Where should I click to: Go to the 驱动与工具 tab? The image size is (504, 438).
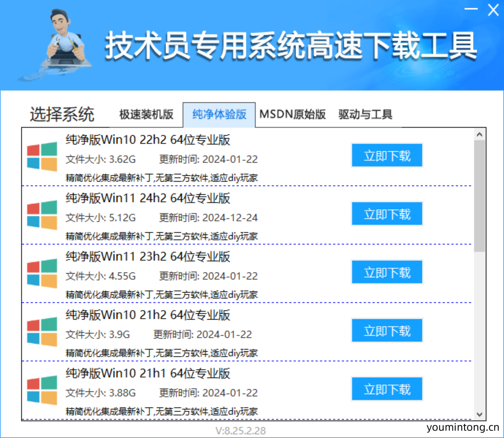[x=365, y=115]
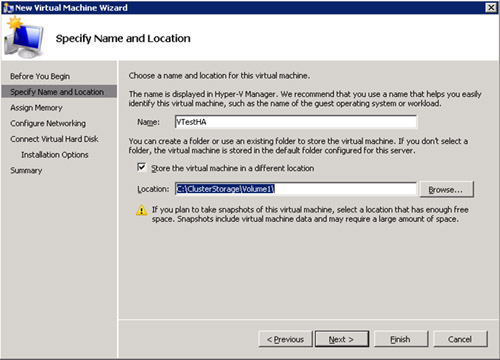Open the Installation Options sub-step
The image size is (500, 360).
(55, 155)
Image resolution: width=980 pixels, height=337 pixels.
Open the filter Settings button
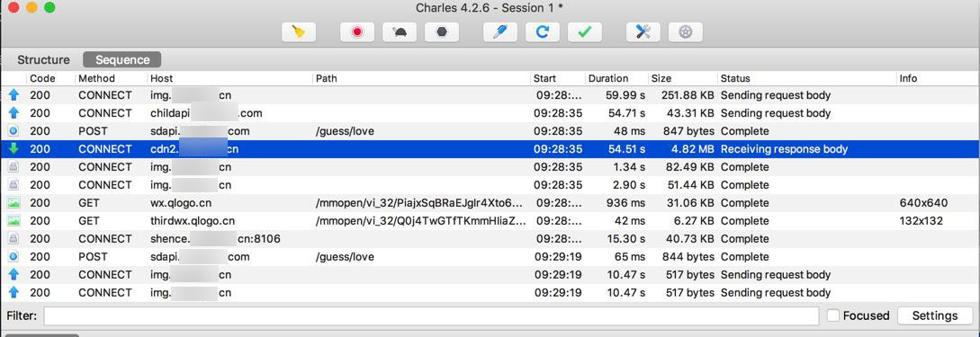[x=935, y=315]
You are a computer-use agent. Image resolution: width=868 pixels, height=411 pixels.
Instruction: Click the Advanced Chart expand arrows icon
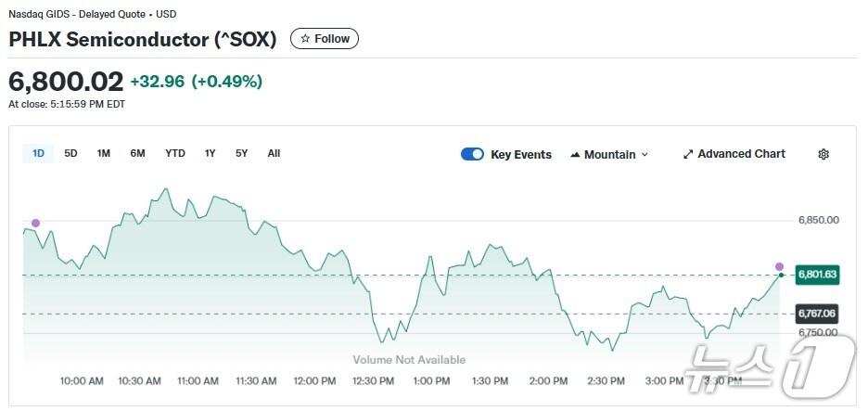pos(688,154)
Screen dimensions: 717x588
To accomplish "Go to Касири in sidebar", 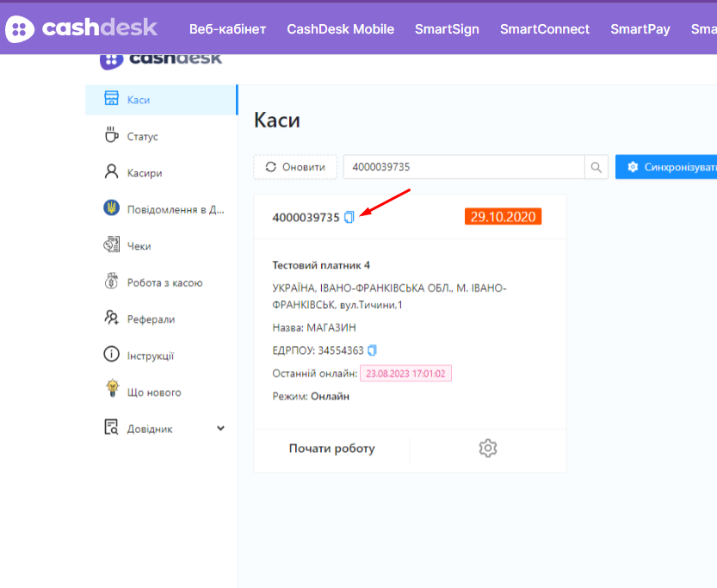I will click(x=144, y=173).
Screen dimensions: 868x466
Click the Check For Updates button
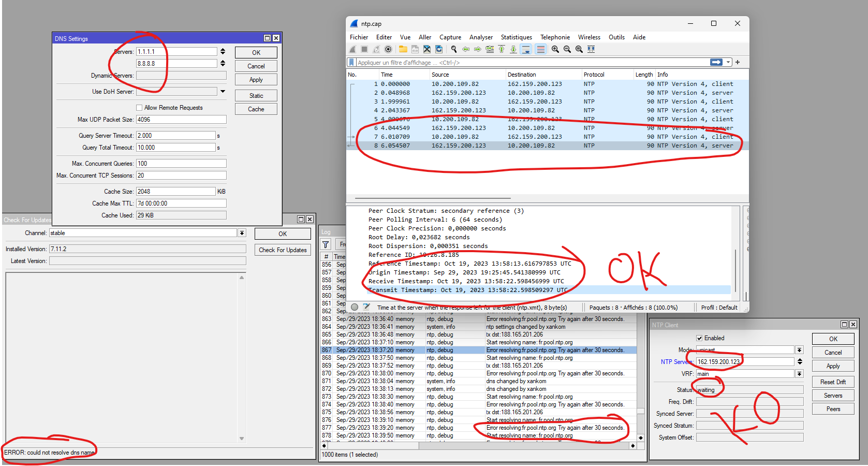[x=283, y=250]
·····
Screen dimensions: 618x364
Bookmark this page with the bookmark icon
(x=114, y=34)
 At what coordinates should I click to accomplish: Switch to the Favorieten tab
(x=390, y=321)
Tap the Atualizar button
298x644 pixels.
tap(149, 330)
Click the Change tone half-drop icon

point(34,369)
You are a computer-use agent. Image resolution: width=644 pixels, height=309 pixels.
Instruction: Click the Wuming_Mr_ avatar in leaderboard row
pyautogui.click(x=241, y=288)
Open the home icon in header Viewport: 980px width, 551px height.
·····
[Exercise instructions]:
Only lines holding "computer" are wanted; copy all of them from the listing.

[Completed task]:
You are a computer-use agent. Image resolution: width=868 pixels, height=411 pixels.
You are a computer-use agent. Image resolution: width=644 pixels, height=309 pixels.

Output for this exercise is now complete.